Task details:
Print each entry as it appears. Images stay out of the copy.

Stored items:
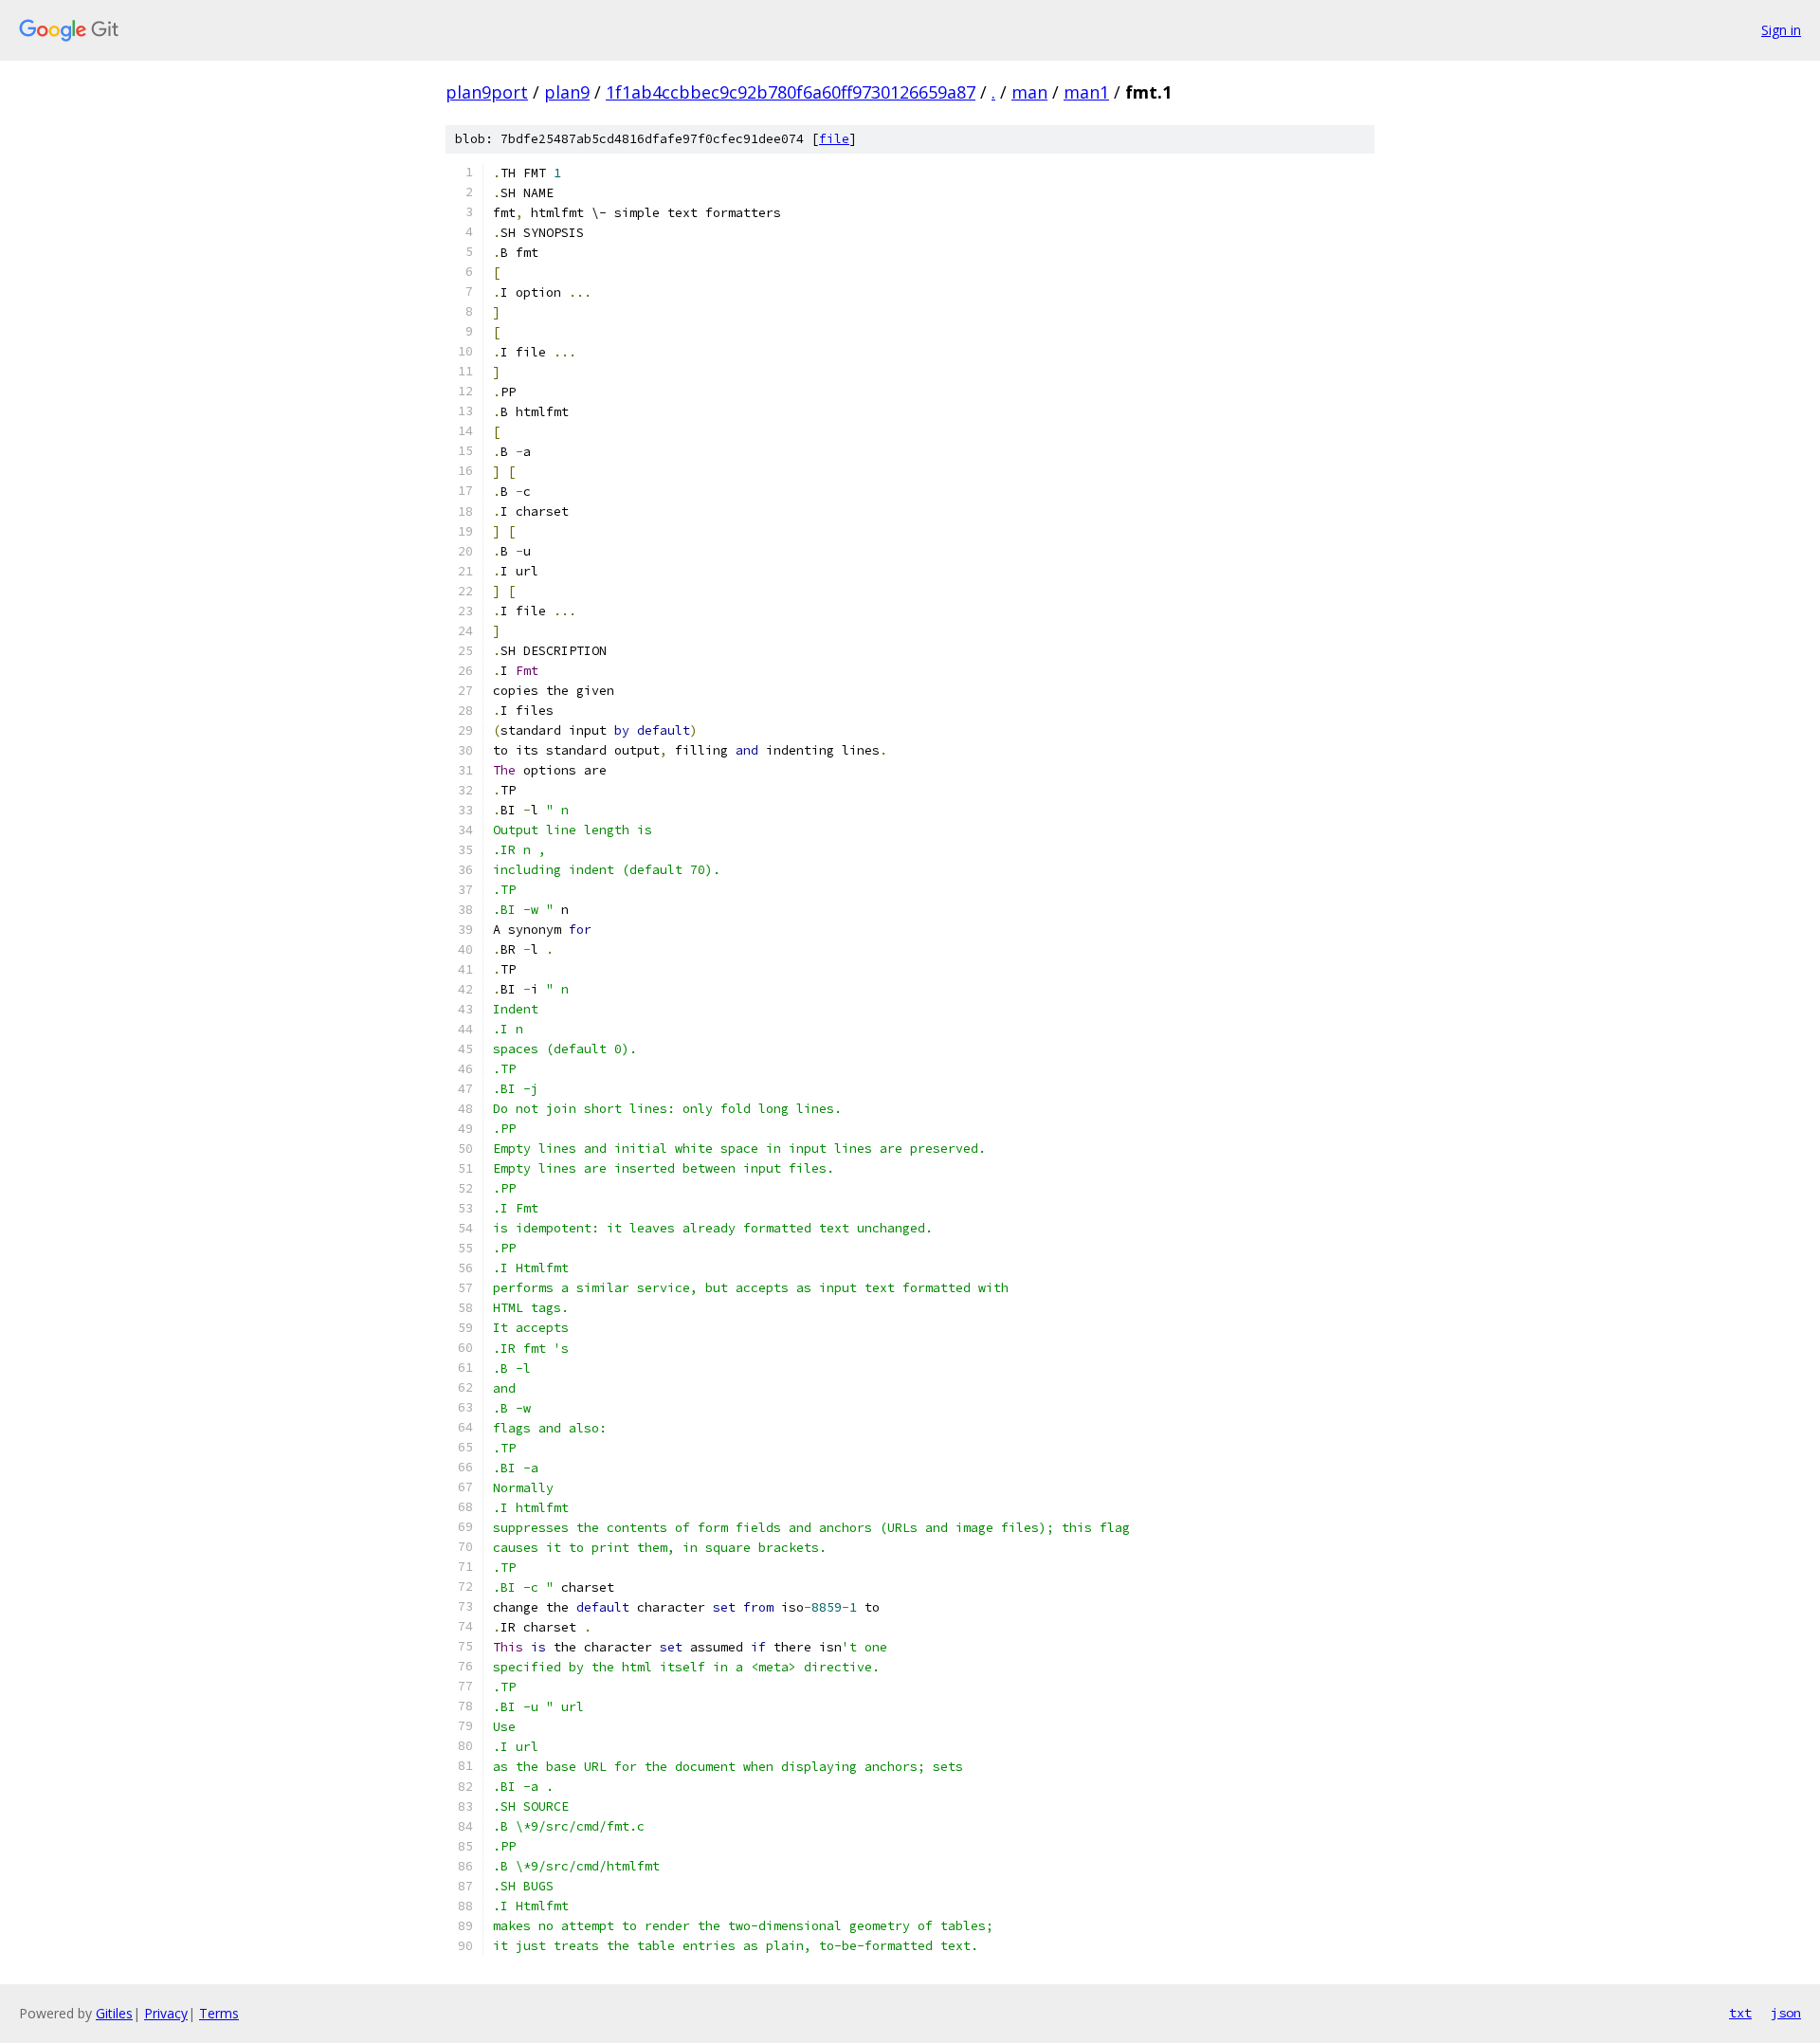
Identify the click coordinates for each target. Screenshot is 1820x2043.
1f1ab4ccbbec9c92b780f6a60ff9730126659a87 (790, 92)
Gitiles (114, 2013)
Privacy (166, 2013)
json (1786, 2012)
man (1029, 92)
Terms (219, 2013)
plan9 (567, 92)
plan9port (487, 92)
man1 (1086, 92)
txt (1740, 2012)
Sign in (1781, 30)
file (834, 139)
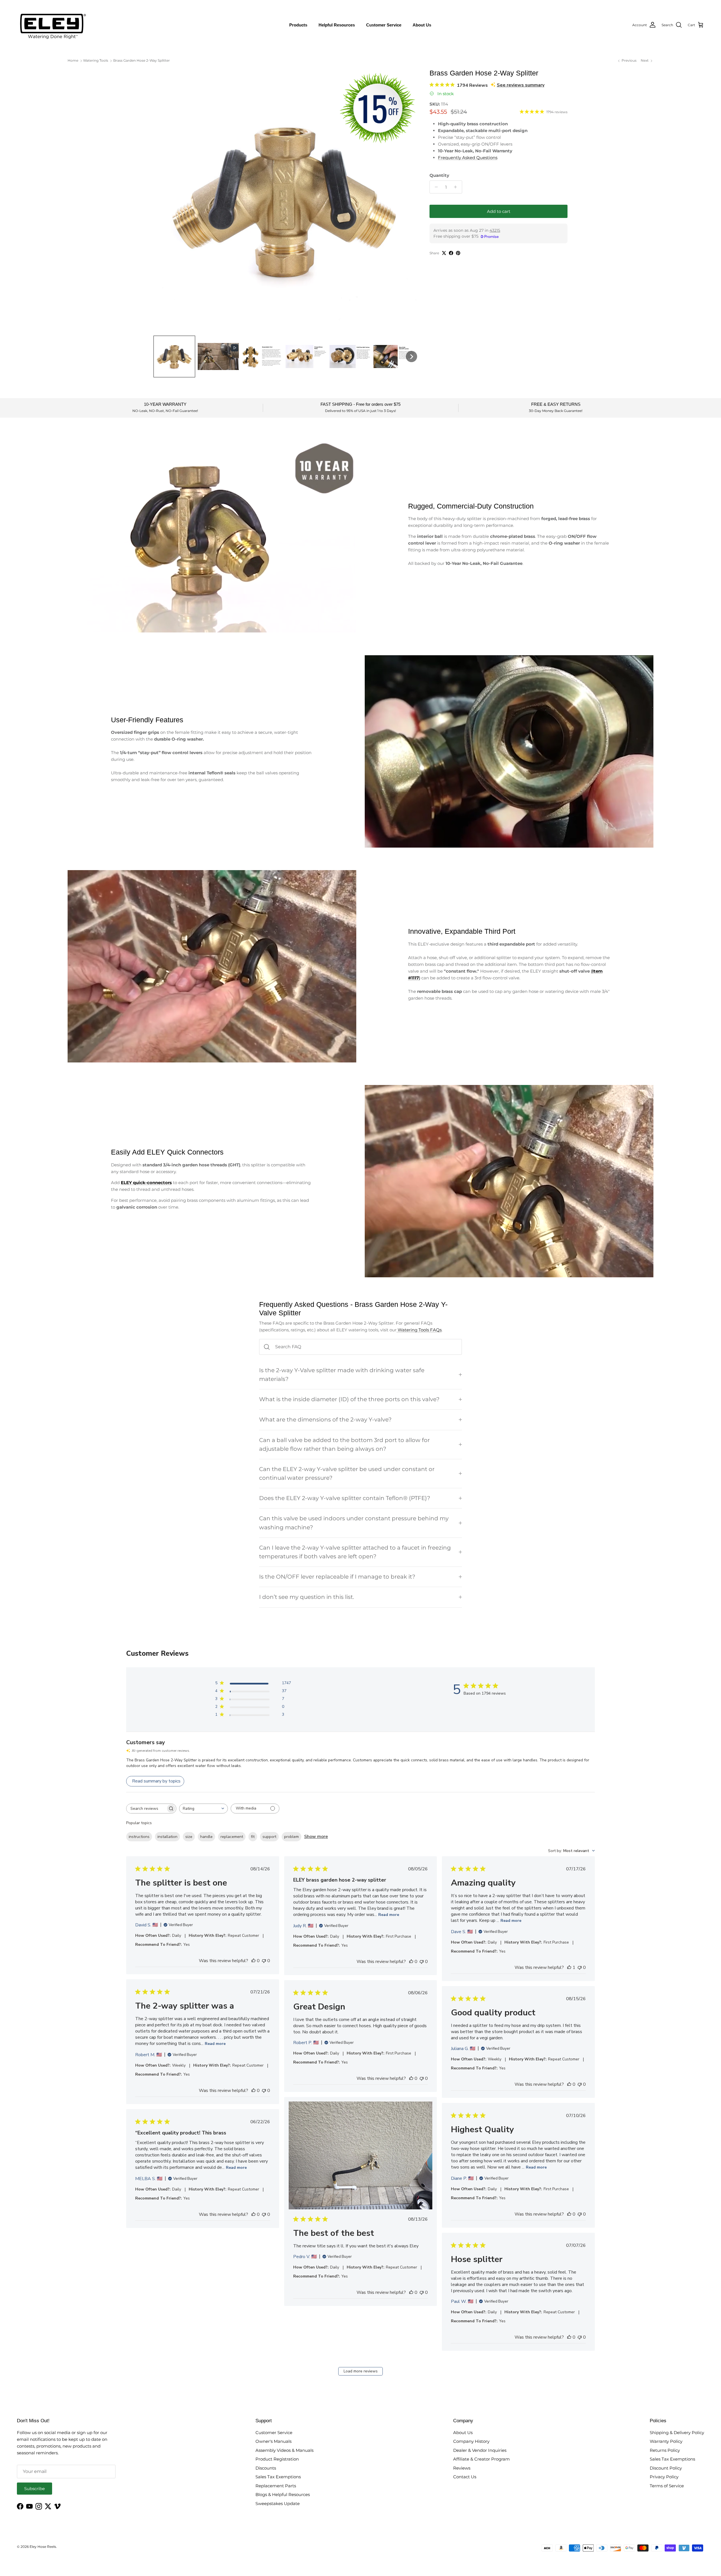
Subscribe (34, 2488)
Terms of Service (667, 2485)
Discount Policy (666, 2468)
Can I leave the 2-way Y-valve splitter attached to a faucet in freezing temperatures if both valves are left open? (355, 1552)
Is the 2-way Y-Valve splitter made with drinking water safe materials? (341, 1374)
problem (291, 1836)
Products (298, 25)
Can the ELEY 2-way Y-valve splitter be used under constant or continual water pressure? (347, 1473)
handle (206, 1836)
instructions (139, 1836)
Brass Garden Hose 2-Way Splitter (141, 60)
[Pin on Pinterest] (458, 253)
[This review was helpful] (253, 1961)
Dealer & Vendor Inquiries (479, 2450)
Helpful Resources (337, 25)
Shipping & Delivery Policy (677, 2432)
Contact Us (464, 2476)
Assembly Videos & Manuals (284, 2450)
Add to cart (498, 211)
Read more (388, 1914)
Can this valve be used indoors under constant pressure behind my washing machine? (354, 1522)
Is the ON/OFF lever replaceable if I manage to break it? (337, 1576)
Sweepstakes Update (277, 2503)
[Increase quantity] (457, 187)
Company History (471, 2441)
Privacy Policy (664, 2476)
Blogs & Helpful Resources (282, 2494)
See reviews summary (520, 85)
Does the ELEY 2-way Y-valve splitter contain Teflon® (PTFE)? (344, 1498)
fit (253, 1836)
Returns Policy (665, 2450)
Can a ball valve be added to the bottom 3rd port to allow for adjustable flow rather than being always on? (344, 1444)
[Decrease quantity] (435, 187)
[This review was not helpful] (264, 1961)
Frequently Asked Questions (467, 157)
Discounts (265, 2468)
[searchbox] (146, 1808)
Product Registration (277, 2459)
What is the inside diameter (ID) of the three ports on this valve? (349, 1399)
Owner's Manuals (273, 2441)
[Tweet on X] (444, 253)
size (188, 1836)
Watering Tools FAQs (419, 1329)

Response:
Identify the click coordinates for each target. Screenshot is 1820x2043.
1f1ab4ccbbec9c92b780f6a60ff9730126659a87 (790, 92)
Gitiles (114, 2013)
Privacy (166, 2013)
json (1786, 2012)
man (1029, 92)
Terms (219, 2013)
plan9 (567, 92)
plan9port (487, 92)
man1 (1086, 92)
txt (1740, 2012)
Sign in (1781, 30)
file (834, 139)
Subscribe (34, 2488)
Terms of Service (667, 2485)
Discount Policy (666, 2468)
Can I leave the 2-way Y-valve splitter attached to a faucet in freezing temperatures if both valves are left open? (355, 1552)
Is the 2-way Y-Valve splitter made with drinking water safe materials? (341, 1374)
problem (291, 1836)
Products (298, 25)
Can the ELEY 2-way Y-valve splitter be used under constant or continual water pressure? (347, 1473)
handle (206, 1836)
instructions (139, 1836)
Brass Garden Hose 2-Way Splitter (141, 60)
[Pin on Pinterest] (458, 253)
[This review was helpful] (253, 1961)
Dealer & Vendor Inquiries (479, 2450)
Helpful Resources (337, 25)
Shipping & Delivery Policy (677, 2432)
Contact Us (464, 2476)
Assembly Videos & Manuals (284, 2450)
Add to cart (498, 211)
Read more (388, 1914)
Can this valve be used indoors under constant pressure behind my washing machine? (354, 1522)
Is the ON/OFF lever replaceable if I manage to break it? (337, 1576)
Sweepstakes Update (277, 2503)
[Increase quantity] (457, 187)
Company History (471, 2441)
Privacy Policy (664, 2476)
Blogs & Helpful Resources (282, 2494)
See reviews summary (520, 85)
Does the ELEY 2-way Y-valve splitter contain Teflon® (PTFE)? (344, 1498)
fit (253, 1836)
Returns Policy (665, 2450)
Can a ball valve be added to the bottom 3rd port to allow for adjustable flow rather than being always on? (344, 1444)
[Decrease quantity] (435, 187)
[This review was not helpful] (264, 1961)
Frequently Asked Questions (467, 157)
Discounts (265, 2468)
[searchbox] (146, 1808)
Product Registration (277, 2459)
What is the inside diameter (ID) of the three ports on this valve? (349, 1399)
Owner's Manuals (273, 2441)
[Tweet on X] (444, 253)
size (188, 1836)
Watering Tools FAQs (419, 1329)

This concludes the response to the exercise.